**THE INPUT**
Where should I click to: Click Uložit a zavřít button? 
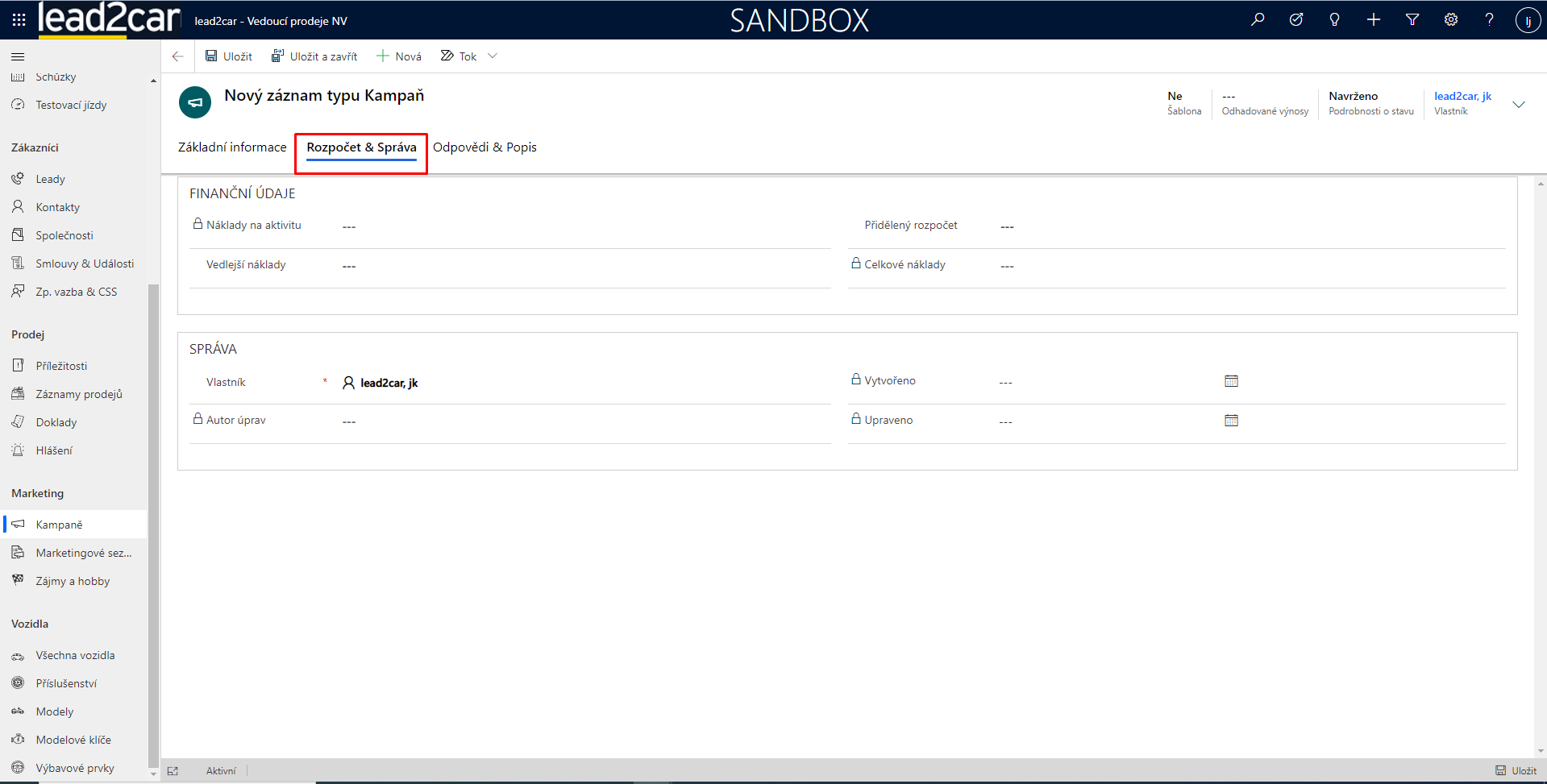point(314,56)
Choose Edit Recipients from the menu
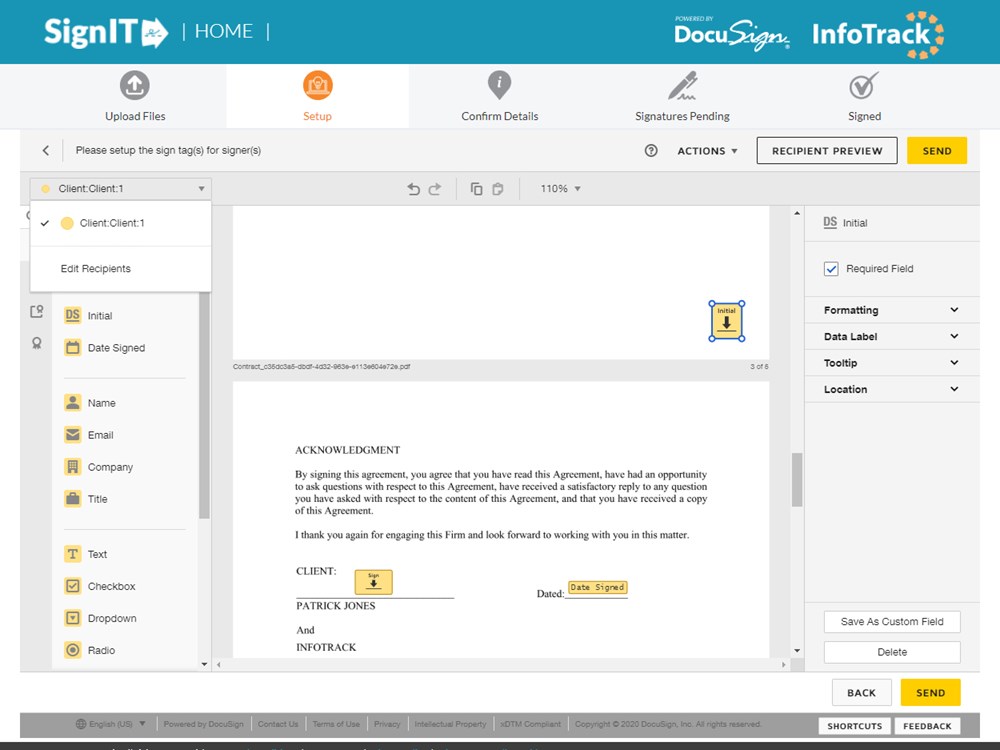This screenshot has height=750, width=1000. (96, 269)
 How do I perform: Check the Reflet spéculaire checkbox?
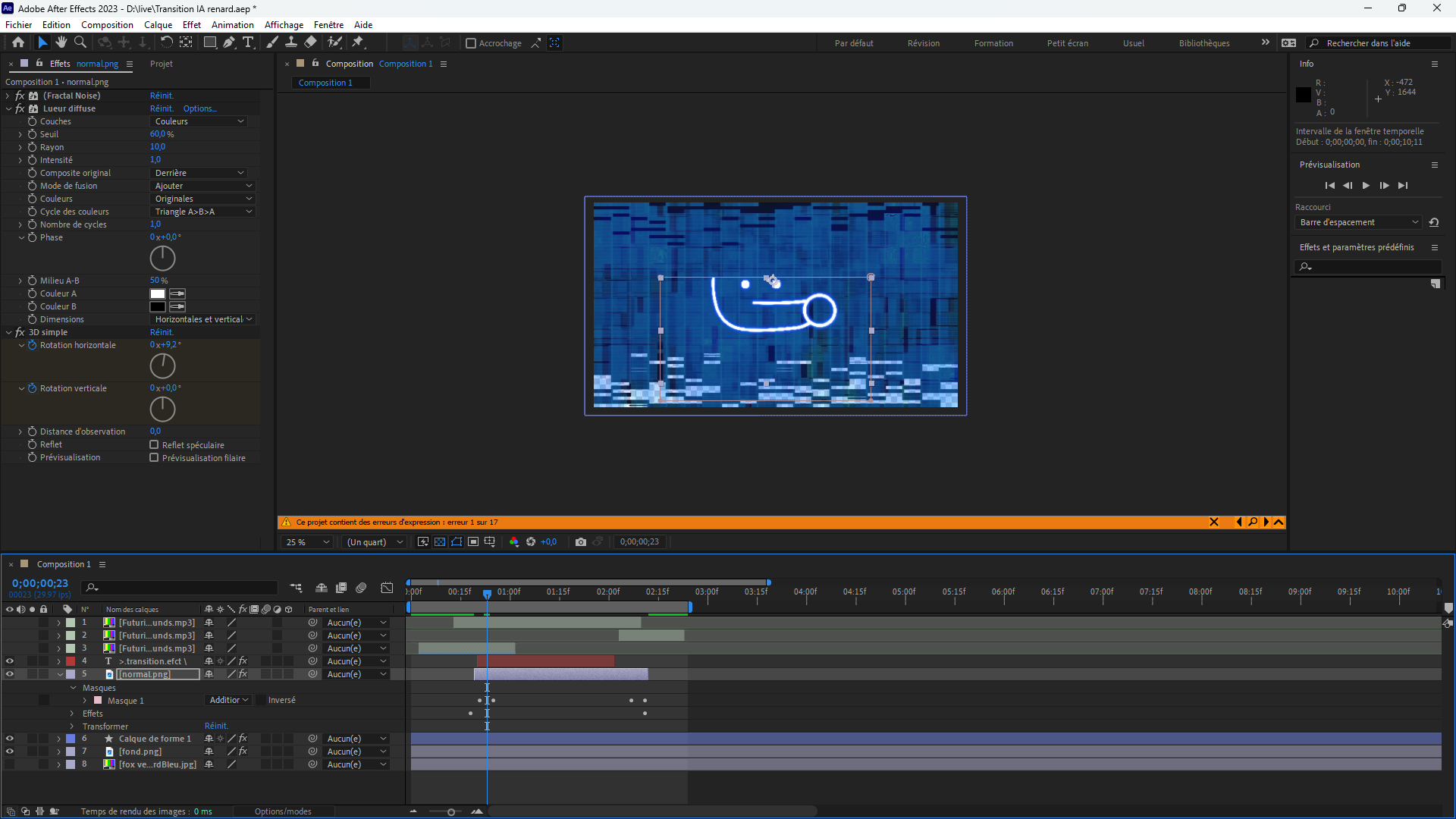(154, 445)
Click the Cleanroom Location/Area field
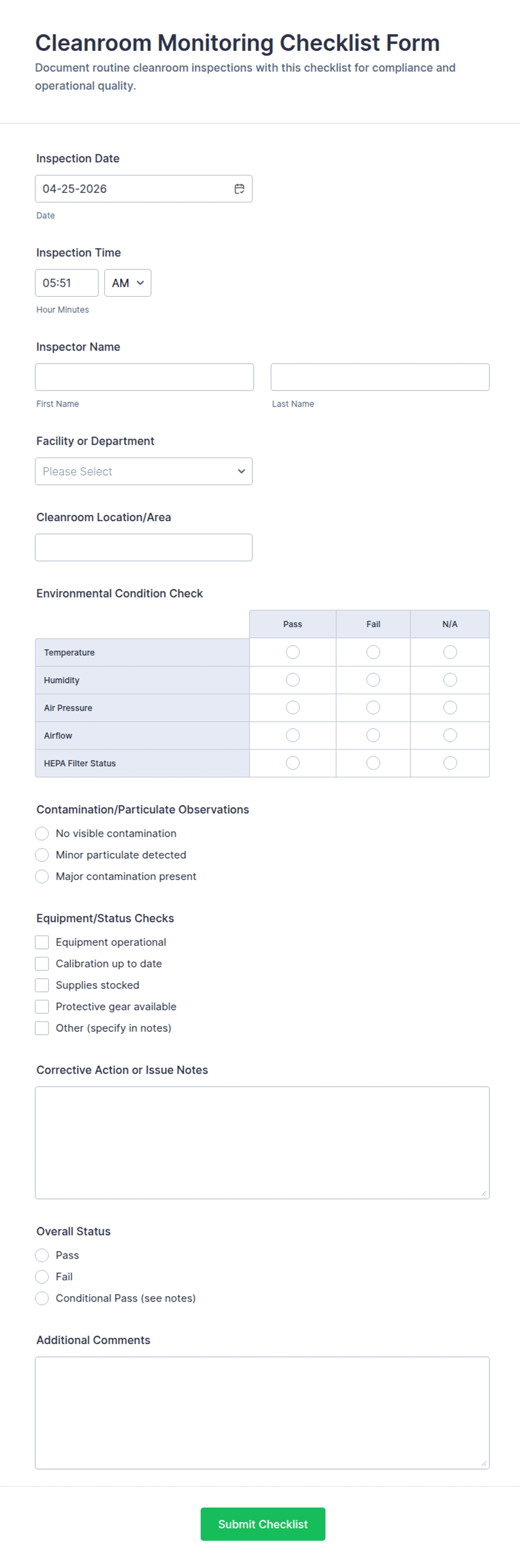 click(x=144, y=547)
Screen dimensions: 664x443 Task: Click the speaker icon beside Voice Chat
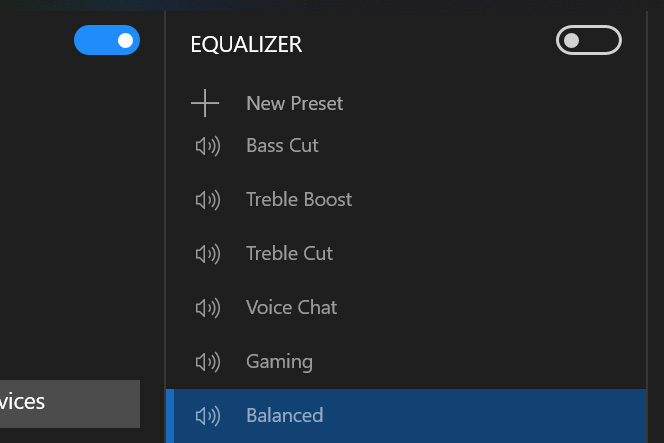[x=208, y=308]
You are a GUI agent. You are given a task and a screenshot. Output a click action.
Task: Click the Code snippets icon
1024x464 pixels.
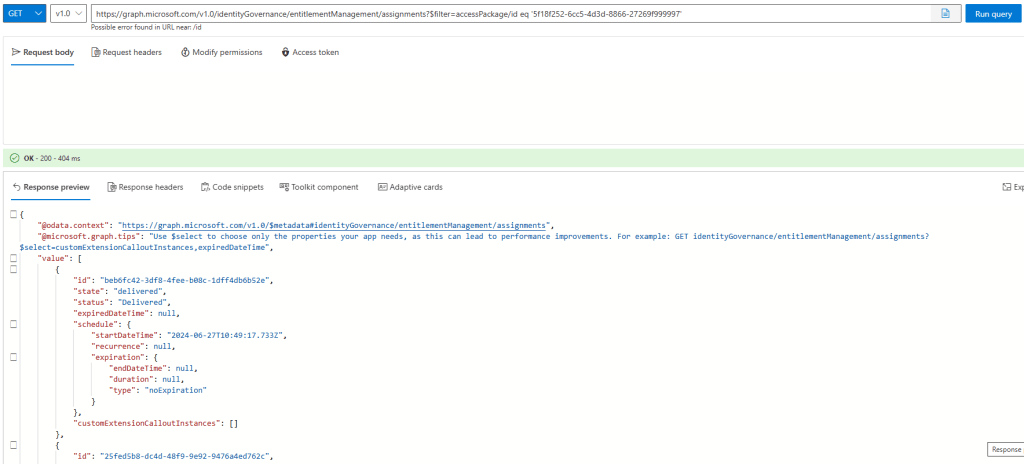coord(205,187)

**TASK DESCRIPTION**
Rewrite the lines from the one with "You are a GUI" up to and including the last line, requests included, and add 99 to every coordinate in the answers. Leave the pictures out.

**WRITTEN ANSWER**
You are a GUI agent. You are given a task and a screenshot. Output a click action.
Task: Click the Code snippets icon
1024x464 pixels.
coord(304,286)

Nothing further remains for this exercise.